Des Smith and John Jolliff

  • "We always say the two V's are important: Vigilance and Visibility. You have those who would like to turn back the clock. When times are tough they look for scapegoats. Visibility, Gay Pride and be out and proud."
    [Source: supplied to PrideNZ.com, 21/12/2021]
  • "[To] continue to love you in good times and bad, give all that I have to give, and all that I feel inside, in the only way I know how - completely, and forever."
    [Part of their civil union vows, source: text, 4/5/2005]

Roger Smith

  • "Look back with forgiveness, look ahead with hope, and look around you with wonder and gratitude."
    [Source: supplied to PrideNZ.com, 25/12/2021]

Maryan Street

  • "As a lesbian, I have often been the subject of other people's efforts to push me to the margins, to erode my legitimacy as a citizen, and to belittle my efforts and achievements. I have never accepted marginalisation; it is a construct of others who wish me to be marginalised. It is not where I see myself or the many others like me.

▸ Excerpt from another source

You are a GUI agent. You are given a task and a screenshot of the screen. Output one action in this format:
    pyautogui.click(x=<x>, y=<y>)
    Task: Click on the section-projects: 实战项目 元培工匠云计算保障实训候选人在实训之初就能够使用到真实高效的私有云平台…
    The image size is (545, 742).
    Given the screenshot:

But it has always required courage, and I have not come into this House to be less than brave about the human rights of those whom some would seek to marginalise.."
    [Inaugural speech in Parliament, source: text, 16/11/2005]

Tristan-Cordelia

  • "I am proud to be trans. I am proud to be a part of this beautiful community... I am here today to assert our right to exist."
    [Source: audio at 21m10s, 5/7/2021]

Louisa Wall

  • "I hope that every single LGBTI young person who walks into [this Rainbow] room sees themselves, and says wow I belong, I'm here in Parliament. I have a place. I have a tūrangawaewae."
    [While an MP, source: audio at 9m10s, 28/5/2019]

Gareth Watkins

  • "To my Takatāpui LGBTI Rainbow elders - thank you - you have made my life richer, deeper, better. Respect to you."
    Source: on the 50th anniversary of the first Gay Liberation Front action, 11/4/2022]

Fran Wilde

  • "It's a bit like parenthood, You don't understand what's involved until you're into it ... and once you are there, despite the discomfort it's worthwhile."
    [Source: text p.52, Jan 1986]

Graham Wills

  • "I met my second boyfriend at the Dorian. He was serving more than drinks."